_Dataset extract_:
---+---
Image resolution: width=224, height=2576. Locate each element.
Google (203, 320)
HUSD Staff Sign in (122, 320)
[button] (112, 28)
---+---
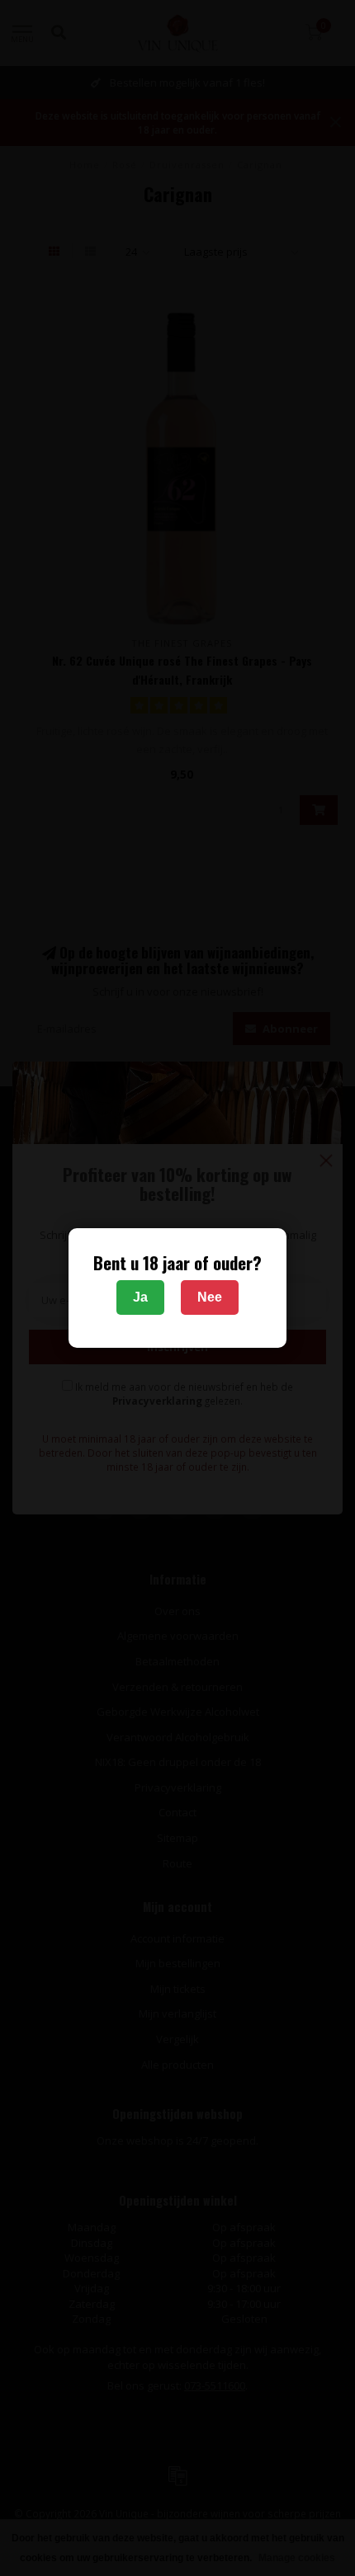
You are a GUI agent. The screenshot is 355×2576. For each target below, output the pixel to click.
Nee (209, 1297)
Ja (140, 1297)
---+---
Return the number of lines containing the word "each" in these records, with no additional output.

2